Operations/Minutes/2024-07-25

From OpenStreetMap Foundation

OpenStreetMap Foundation, Operations Meeting - Draft minutes

These minutes do not go through a formal acceptance process.
This is not strictly an Operations Working Group (OWG) meeting.

Thursday 25 July 2024, 19:00 London time
Location: Video room at https://osmvideo.cloud68.co

Participants

Minutes by Dorothea Kazazi and notes by Grant (beginning of sections).

Not present


New action items from this meeting

  • Grant to move the requirements regarding deployment of new production services that were mentioned during the 25 July meeting to the ops site in a "Policy" communication format. [Topic: Deployment of new production services]
  • Grant to determine the Cloudflare API call to block IPs, in order to deal with scrappers [Topic: Cloudflare keep enabled?]
  • OPS to make a reasonable evaluation whether to go with Cloudflare, Fastly or none. [Topic: Cloudflare keep enabled?]
  • Paul to follow up with Copernicus and see if we can get rendering servers from them. [Topic: State of the Map Europe 2024]

Deployment of new production services

Policy on reacting to requests to deploy new services in production without sufficient notice and on running of new unmanaged services.

  • Agreed launch schedule ahead of time, including Operations team.
  • Ops require 7 day window for us to "production" deploy, complex sites may require additional time.
  • Communicate to the Ops Group, not individuals.

Topic related to OSM 20 birthday website.
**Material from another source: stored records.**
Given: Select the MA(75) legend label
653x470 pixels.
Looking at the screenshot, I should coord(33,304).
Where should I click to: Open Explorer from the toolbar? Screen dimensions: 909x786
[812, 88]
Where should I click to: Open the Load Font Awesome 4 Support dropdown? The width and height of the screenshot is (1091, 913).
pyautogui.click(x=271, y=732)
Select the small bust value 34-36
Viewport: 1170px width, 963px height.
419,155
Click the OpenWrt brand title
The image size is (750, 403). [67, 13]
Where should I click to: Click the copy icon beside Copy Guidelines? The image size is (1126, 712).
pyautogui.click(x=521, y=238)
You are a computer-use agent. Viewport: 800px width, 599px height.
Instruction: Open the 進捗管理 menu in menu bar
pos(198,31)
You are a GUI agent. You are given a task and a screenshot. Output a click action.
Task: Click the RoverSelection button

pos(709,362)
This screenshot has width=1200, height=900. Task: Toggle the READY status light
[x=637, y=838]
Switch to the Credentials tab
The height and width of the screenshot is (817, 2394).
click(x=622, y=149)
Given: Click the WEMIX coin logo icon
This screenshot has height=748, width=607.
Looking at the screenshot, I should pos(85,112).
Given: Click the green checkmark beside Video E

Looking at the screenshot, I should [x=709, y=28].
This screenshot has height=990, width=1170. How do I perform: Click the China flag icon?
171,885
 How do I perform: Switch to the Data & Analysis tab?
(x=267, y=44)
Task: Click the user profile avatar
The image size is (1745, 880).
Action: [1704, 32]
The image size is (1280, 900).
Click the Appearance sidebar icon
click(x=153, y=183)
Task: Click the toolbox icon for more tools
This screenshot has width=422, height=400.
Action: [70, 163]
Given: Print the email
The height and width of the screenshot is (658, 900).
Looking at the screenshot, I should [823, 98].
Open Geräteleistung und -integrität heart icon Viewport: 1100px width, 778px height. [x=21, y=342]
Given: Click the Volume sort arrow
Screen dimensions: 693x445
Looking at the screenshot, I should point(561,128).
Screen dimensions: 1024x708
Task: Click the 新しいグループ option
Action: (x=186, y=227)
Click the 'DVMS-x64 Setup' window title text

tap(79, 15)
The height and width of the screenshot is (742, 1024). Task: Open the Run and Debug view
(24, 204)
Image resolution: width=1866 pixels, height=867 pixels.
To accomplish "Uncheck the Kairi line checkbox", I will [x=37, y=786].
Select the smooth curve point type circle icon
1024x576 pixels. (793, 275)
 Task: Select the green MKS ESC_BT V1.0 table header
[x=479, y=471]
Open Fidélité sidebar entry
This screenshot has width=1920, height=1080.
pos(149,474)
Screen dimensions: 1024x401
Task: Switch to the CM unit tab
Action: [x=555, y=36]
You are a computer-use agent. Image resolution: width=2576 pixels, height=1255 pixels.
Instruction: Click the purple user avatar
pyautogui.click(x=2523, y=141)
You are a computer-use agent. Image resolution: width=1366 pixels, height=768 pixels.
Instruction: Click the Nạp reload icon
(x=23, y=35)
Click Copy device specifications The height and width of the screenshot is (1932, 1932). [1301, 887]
Grant was asked to productionise it in very short notice. Suggestion to create a policy regarding requests to deploy new services in production and on running of new unmanaged services.

On thic case and the machine hosting the OSM 20 birthday website

  • Grant was asking when he can productionise the OSM 20 birthday website, and on Monday was told that people were still working on it, and they wanted the website to be deployed the next day.
  • Plugins were added to the birthday website until the time it went live.
  • The OSM 20 birthday website is currently hosted on fume (HPE ProLiant DL360 Gen10, Debian 12), which is intended as the location for community.openstreetmap.org
  • Assumption of no long-term plans to use it, after the OSM 20 birthday.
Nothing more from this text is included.